Dementsprechend finden sich die Kernelemente der NIS-Richtlinie bereits im geltenden nationalen Recht wieder: Das sind die Pflicht zur Einhaltung von dem Stand der Technik entsprechenden Mindestanforderungen in § 8a Abs. 1 Gesetz über das Bundesamt für Sicherheit in der Informationstechnik (BSI-Gesetz) und die Meldepflicht in § 8b BSI-Gesetz bereits die. Im Gegensatz zum Regierungsentwurf sind in der beschlossenen Fassung nunmehr Verstöße gegen diese Pflichten mit Bußgeldern einer Höhe von bis zu 100.000 Euro belegt.

Adressaten der Kernpflichten noch unklar

Bis zum jetzigen Zeitpunkt unklar ist jedoch, welche Unternehmen diesen Pflichten überhaupt unterliegen werden. Die Betreiber möglicher Kritischer Infrastrukturen im Sinne des § 2 Abs. 10 BSIG werden erst nach der Erarbeitung einer Rechtsverordnung ermitteln können, ob sie erfasst sind. Die Gesetzesbegründung gibt als Richtwert eine Anzahl von 2.000 Unternehmen vor. Beabsichtigt ist, diese Rechtsverordnung im Jahr 2016 in zwei Körben zu erlassen.

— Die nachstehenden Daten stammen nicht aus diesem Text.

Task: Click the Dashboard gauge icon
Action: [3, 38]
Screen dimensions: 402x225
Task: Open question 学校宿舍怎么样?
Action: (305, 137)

Das IT-Sicherheitsgesetz vereinheitlicht zudem die Sicherheitsanforderungen, die Webseitenbetreiber, Telekommunikationsdiensteanbieter, Energieunternehmen sowie Betreiber von Atomanlagen einhalten müssen. Mit dem in Bonn ansässigen Bundesamt für Sicherheit in der Informationstechnik (BSI) existiert in Deutschland bereits eine übergeordnete IT-Sicherheitsbehörde. Hier werden in den kommenden Jahren voraussichtlich mehr als 200 neue Stellen entstehen.

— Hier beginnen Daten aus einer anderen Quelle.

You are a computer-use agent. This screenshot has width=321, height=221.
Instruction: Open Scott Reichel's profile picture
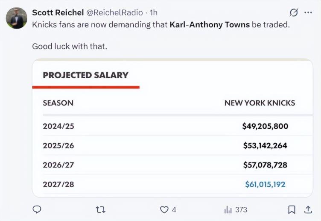[17, 18]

Die Verabschiedung einer NIS-Richtlinie bedeutet einen Schritt in die richtige Richtung. Nur durch effektive Kooperationsmechanismen auf europäischer Ebene werden die wirtschaftlichen Schäden gebannt und das Vertrauen der Bevölkerung in digitale Dienste erhalten werden können. Es ist daher unerlässlich, dass sich die Mitgliedstaaten austauschen.

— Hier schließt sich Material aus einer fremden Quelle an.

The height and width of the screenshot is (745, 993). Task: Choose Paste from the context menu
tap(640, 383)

Was jedoch bereits für das Verhältnis zwischen Staat und Wirtschaft auf nationaler Ebene gilt, gilt auch für die Zusammenarbeit zwischen den Mitgliedstaaten: Gegenseitiges Vertrauen in den sensiblen Umgang mit gemeldeten Sicherheitsvorfällen muss erst aufgebaut werden und wachsen. Lediglich dann können die angestrebten Ziele erreicht werden. Zudem kann es sich bei der NIS-Richtlinie nur um einen ersten von vielen kleinen Schritte handeln, um die Gesellschaft vor den mannigfaltigen Cyberrisiken zu schützen. Die Erarbeitung von Mindestanforderungen an die Sicherheit der Produkte von Hard- und Softwareherstellern muss ebenso forciert werden wie die Schaffung eines generellen Bewusstseins für IT-Sicherheit in der Bevölkerung.

Der Autor Dr. Philipp Roos ist Rechtsreferendar am LG Münster und derzeit bei der Deutschen Botschaft Prag stationiert. Während seiner Zeit als Wissenschaftlicher Mitarbeiter am ITM der WWU Münster hat er ein vom BMBF gefördertes, interdisziplinäres Forschungsprojekt betreut, in dem es um die Entwicklung rechtskonformer technischer Verfahren zur Erhöhung der IT-Sicherheit ging.